C’est normal, beaucoup le subissent. Moi le premier. C’est un problème d’approche, de méthodologie. Changer quelque chose, un vice que nous avons, une problématique dans notre entreprise, améliorer une campagne publicitaire : tout ceci demande de rationaliser et d’identifier des axes d’améliorations : c’est faisable grâce au Double Loop Learning.
Qu’est-ce que le Double Loop Learning ?
Le Double Loop Learning a été mis au point par Agyris, un professeur de science sociale et théoricien des systèmes de l’université d’Harvard. Il partait du principe que l’apprentissage n’est pas optimum au sein des organisations. Les managers et employés ont dû mal à faire progresser leurs chiffres, car ils ne parviennent pas à identifier correctement les problèmes.
Le Simple Loop Learning
C’est notre boucle d’apprentissage classique, il forme une boucle simple. On fixe des objectifs, on a une envie, on se met en marche. On commence à mener des actions puis obtenons notre résultat. Habituellement on en reste là. On va essayer d’ajuster notre approche pour avoir de meilleurs résultats, mais c’est tout.

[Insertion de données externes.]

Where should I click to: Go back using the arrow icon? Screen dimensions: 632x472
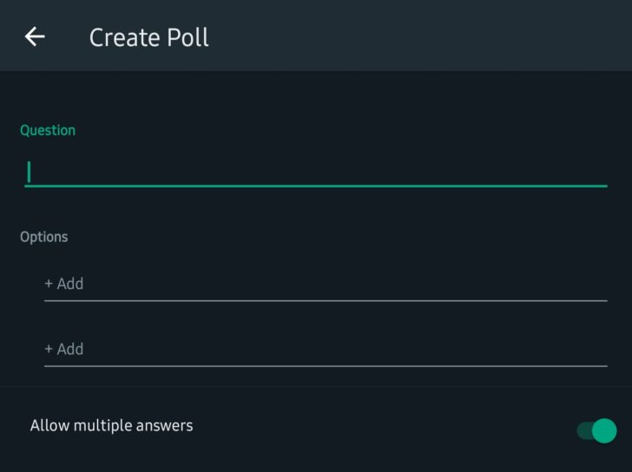point(35,36)
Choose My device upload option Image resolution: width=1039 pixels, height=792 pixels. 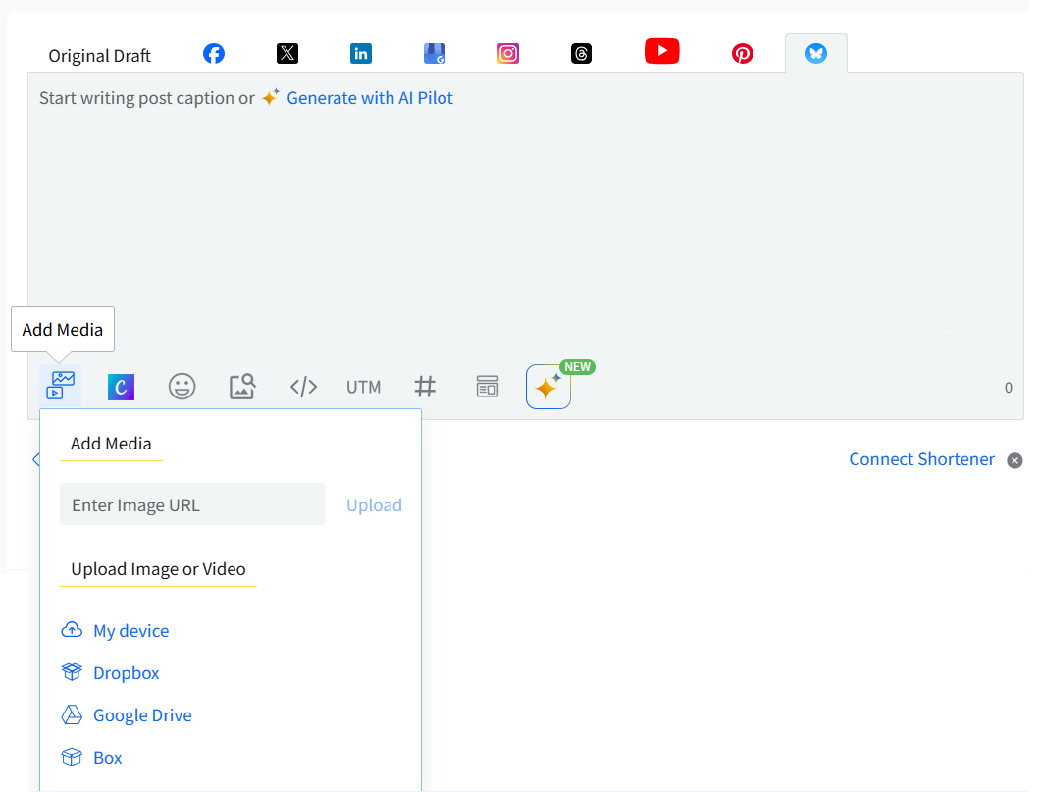click(x=130, y=631)
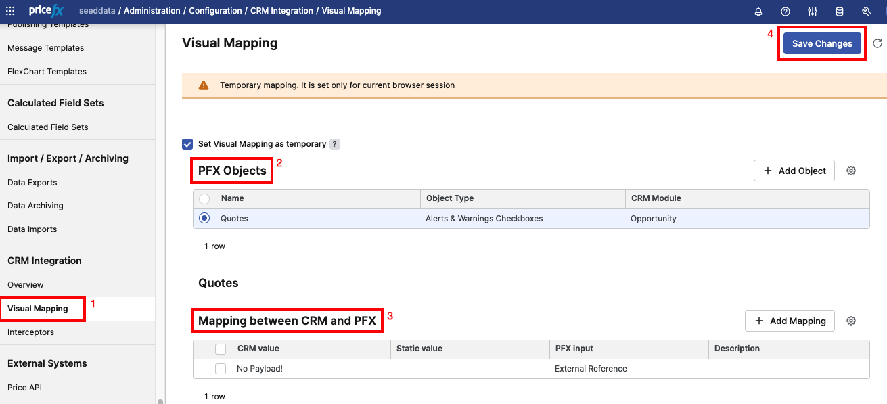The image size is (887, 404).
Task: Click the database icon in the header
Action: [x=840, y=11]
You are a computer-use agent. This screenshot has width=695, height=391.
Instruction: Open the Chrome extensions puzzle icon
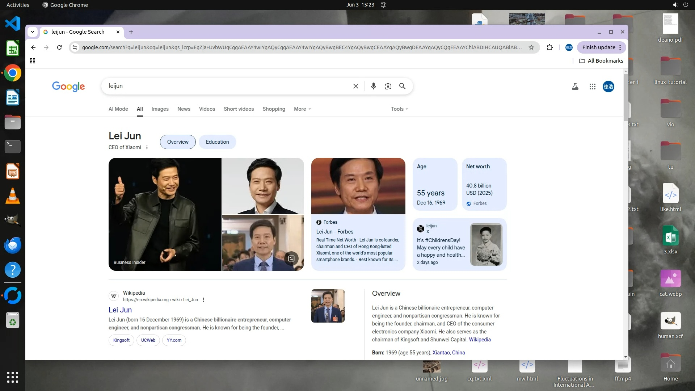[x=549, y=47]
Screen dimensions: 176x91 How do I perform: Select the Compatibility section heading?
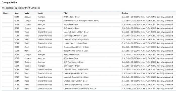tap(9, 3)
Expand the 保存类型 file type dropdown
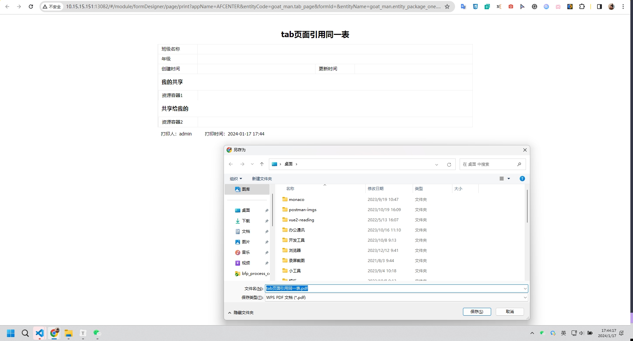The height and width of the screenshot is (341, 633). pos(525,297)
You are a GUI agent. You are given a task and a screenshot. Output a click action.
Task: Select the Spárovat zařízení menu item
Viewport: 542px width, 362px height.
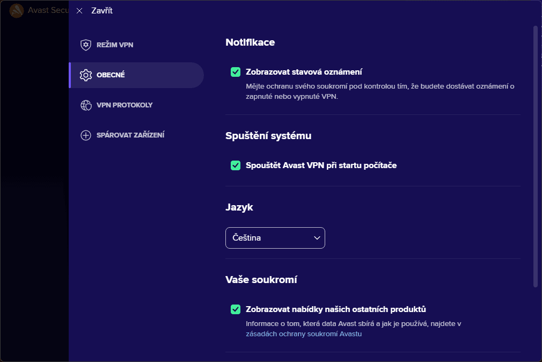(x=130, y=135)
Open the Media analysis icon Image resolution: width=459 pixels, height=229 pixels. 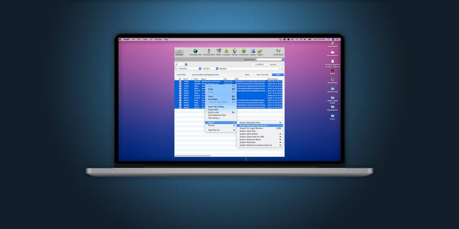(x=219, y=52)
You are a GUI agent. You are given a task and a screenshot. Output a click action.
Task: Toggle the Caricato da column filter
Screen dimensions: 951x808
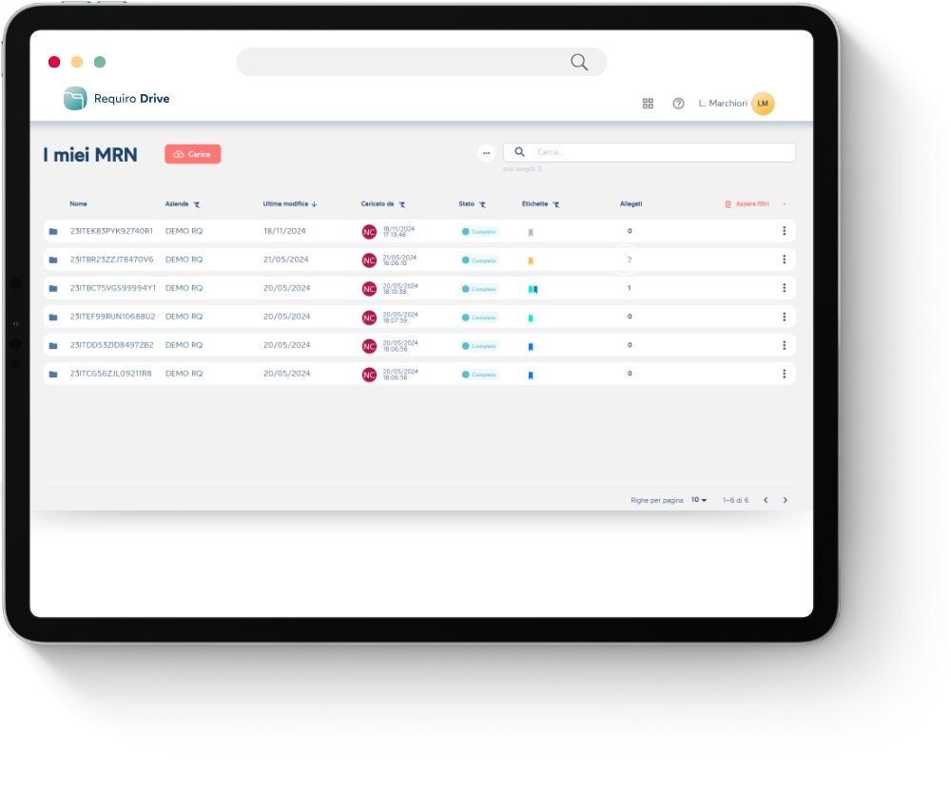[x=401, y=203]
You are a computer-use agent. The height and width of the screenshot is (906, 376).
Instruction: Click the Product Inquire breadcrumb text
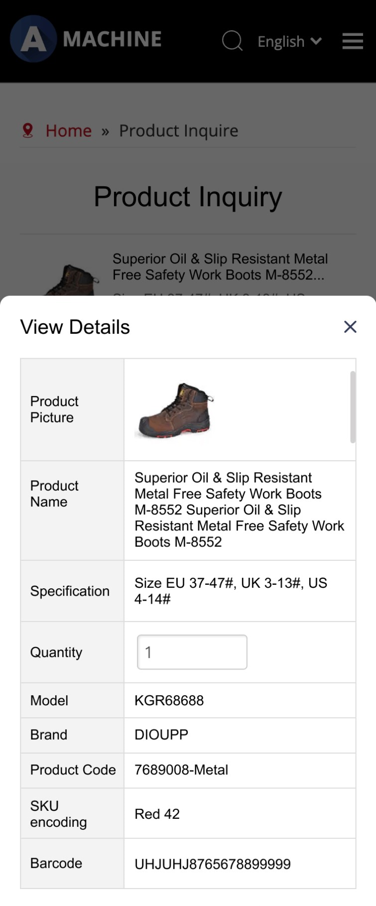pos(178,130)
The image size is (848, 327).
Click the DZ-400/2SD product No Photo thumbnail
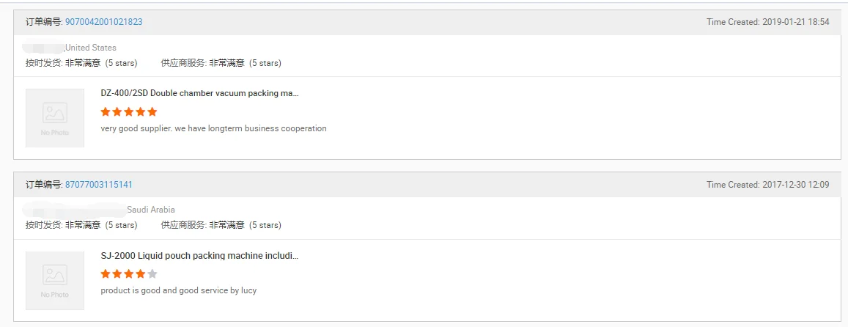coord(55,118)
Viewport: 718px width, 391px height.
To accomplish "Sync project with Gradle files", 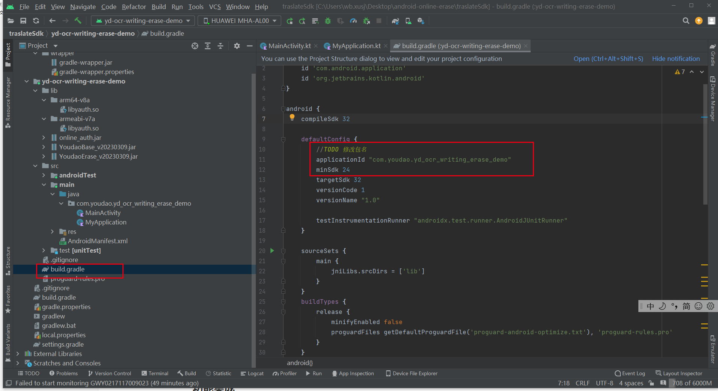I will pos(395,21).
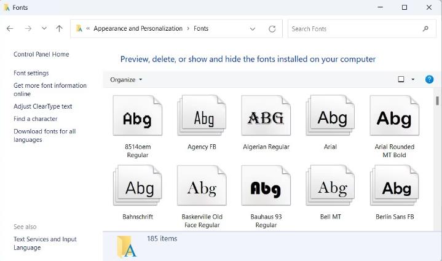Click Appearance and Personalization breadcrumb

tap(138, 28)
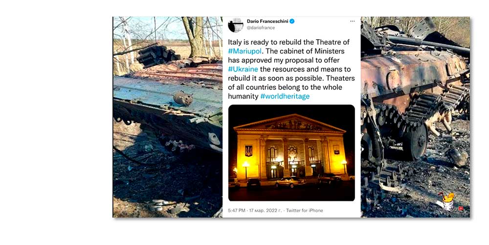Image resolution: width=489 pixels, height=245 pixels.
Task: Open the illuminated Mariupol theatre photo
Action: (291, 153)
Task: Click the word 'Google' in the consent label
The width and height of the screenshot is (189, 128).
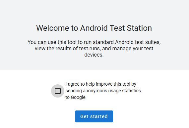Action: pyautogui.click(x=78, y=97)
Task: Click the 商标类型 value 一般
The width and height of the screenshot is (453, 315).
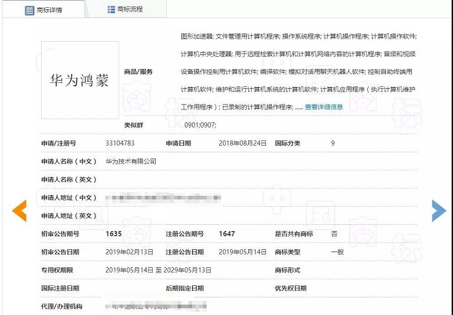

Le problème c’est qu’avec cette approche on ne peut pas ou l’on ne veut pas prendre de recul sur les résultats obtenus. De ce fait, le Simple Loop Learning forme des boucles infernales quand ça ne fonctionne pas : le progrès est difficile, car on essaye d’améliorer les résultats sans changer la procédure.
Le double Loop Learning
Le Double Loop Learning quant à lui va chercher à mettre de la réflexion dans notre approche du problème. On va chercher à questionner notre procédure. Nous attaquons le problème, obtenons le résultat et ensuite questionnons la procédure employée pour chercher à améliorer le système.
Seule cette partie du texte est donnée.